INGHILTERRA- Uccisi da una coperta velenosa, una sostanza grassa e appiccicaticcia che ha impedito loro di volare via dall’inquinamento mortale del mare. Centinaia di uccelli marini, gabbiani ma anche gazze marine, urie comuni, cormorani e pulcinella di mare, sono stati recentemente trovati morti lungo le coste meridionali inglesi.
POCHI VIVI – Secondo il Devon Wildlife Trust la proporzione di uccelli morti tra quelli trascinati a riva dalle onde è drasticamente aumentata negli ultimi giorni. L’ecatombe è talmente copiosa che gli operatori impegnati nell’emergenza si sono stupiti lunedì 15 aprile quando hanno ricevuto in custodia qualche esemplare vivo: «Ci aspettavamo oramai di trovare solo uccelli morti», ha dichiarato al Guardian Cat Andrews, del Centro marino di Wembury. «Qualcuno lunedì ci ha portato un’uria viva. È angosciante vedere una creatura viva in uno stato così terribile, specialmente perché non abbiamo la possibilità di alleviare la sua sofferenza».
PULIZIA – E così, si prova ad aiutarli come si può: lo staff di un centro a Tauton della Rspb, un’orgazzazione non governativa che si occupa delle protezione di uccelli e ambiente, ha prima inutilmente adoperato acqua e sapone per cercare di ripulire i superstiti, e ha ottenuto poi qualche risultato in più usando la margarina.
FUORIUSCITE MISTERIOSE – La sostanza vischiosa che ha ucciso gli uccelli non è ancora stata identificata formalmente.

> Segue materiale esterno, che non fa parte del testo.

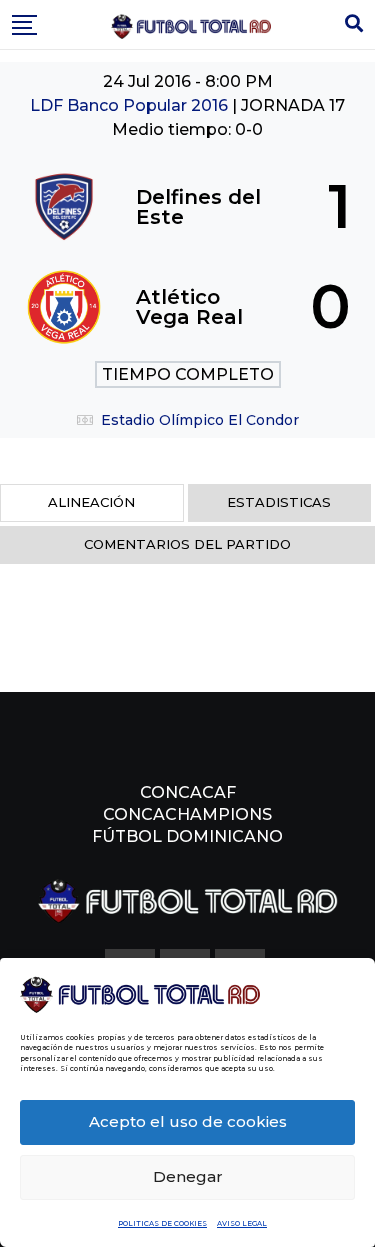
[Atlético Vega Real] (187, 307)
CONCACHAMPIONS (187, 814)
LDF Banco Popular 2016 (131, 105)
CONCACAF (188, 792)
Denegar (188, 1176)
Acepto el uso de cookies (188, 1121)
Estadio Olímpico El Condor (200, 420)
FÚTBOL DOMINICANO (187, 836)
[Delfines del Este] (187, 207)
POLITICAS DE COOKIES (162, 1223)
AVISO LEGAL (242, 1223)
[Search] (354, 24)
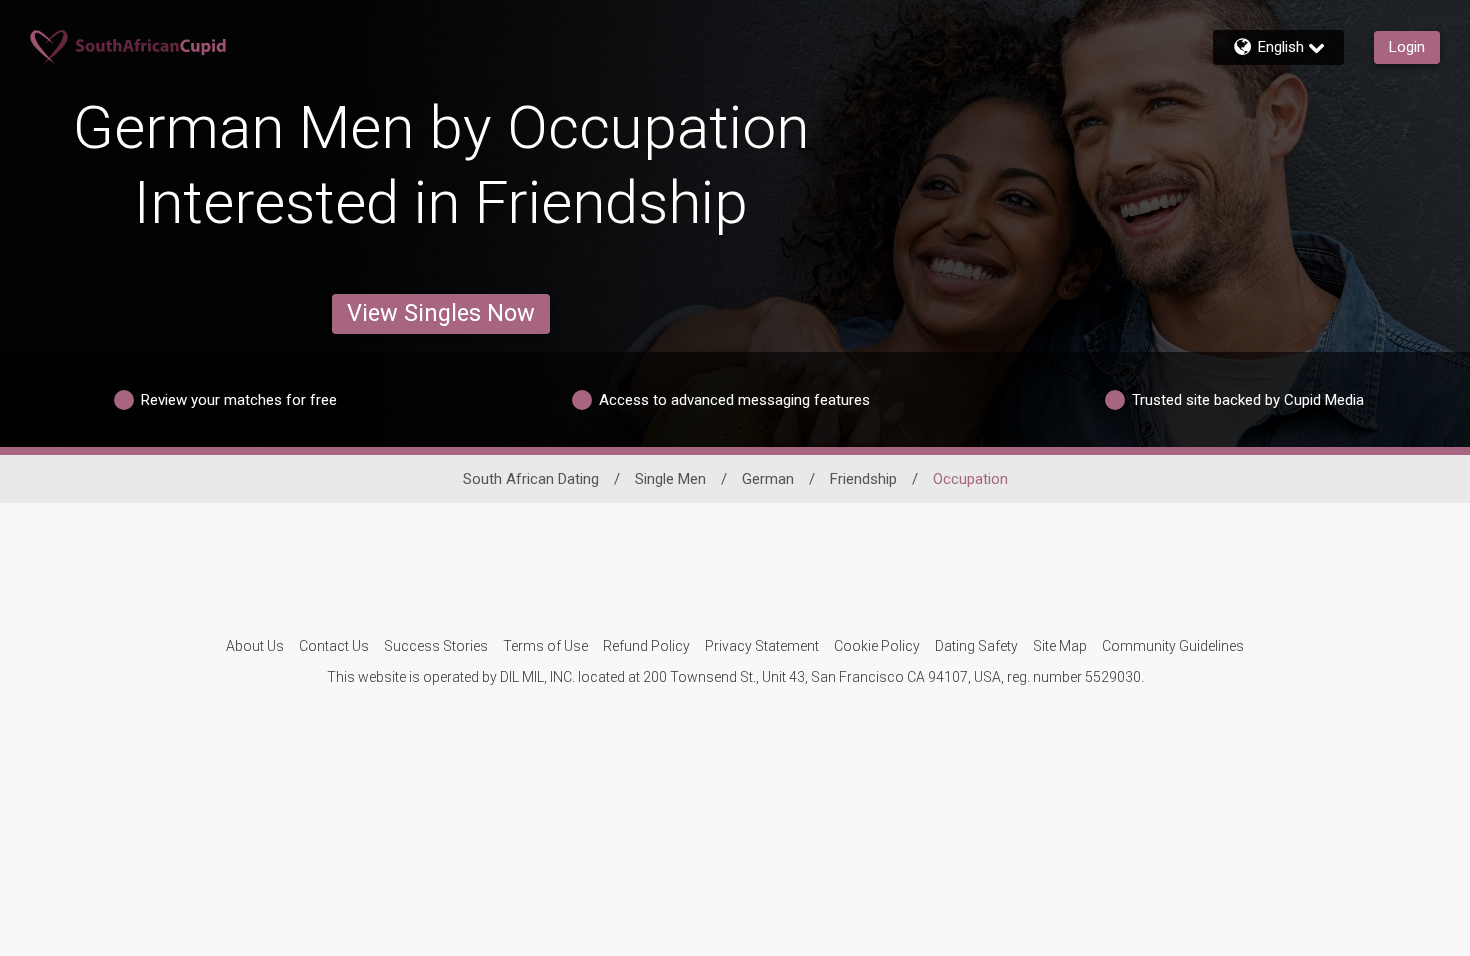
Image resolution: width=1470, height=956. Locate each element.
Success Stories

Sembra che si tratti dello stesso tipo di sostanza chimica che aveva colpito all’inizio di febbraio, quando oltre 300 uccelli erano stati trovati in gran parte morti lungo tutta la costa sud della Gran Bretagna, dal Sussex alla Cornovaglia. Secondo gli esperti dell’Università di Plymouth, molto probabilmente è poliisobutilene, un polimero usato come additivo del petrolio, noto come PIB. La Guardia Costiera – che non è ancora riuscita a identificare da dove proviene la sostanza – aveva dichiarato al tempo della prima ecatombe che si trattava di una «sostanza chimica piuttosto comune» che viene trasportata sulle navi.
LA LEGGE E LA PRECAUZIONE – La Rspb ha intanto deciso di sollevare con il governo britannico la questione degli scarichi a mare di PIB. Secondo la Convenzione internazionale per la prevenzione dell’inquinamento causato da navi, nota anche come Marpol, alcune forme di PIB possono essere scaricate a mare a certe condizioni durante le consuete operazioni di pulizia delle cisterne. Rspb punta a far riclassificare la PIB dall’Organizzazione marittima internazionale e proibirne così lo scarico a mare, secondo il principio di precauzione, dato che non si conoscono davvero i suoi effetti sugli ecosistemi marini. E una petizione per cambiare le leggi è stata lanciata anche su Avaaz, il più grande portale di raccolta di firme online gestito dall’omonima organizzazione non governativa: in poche ore sono state raccolte quasi mille firme.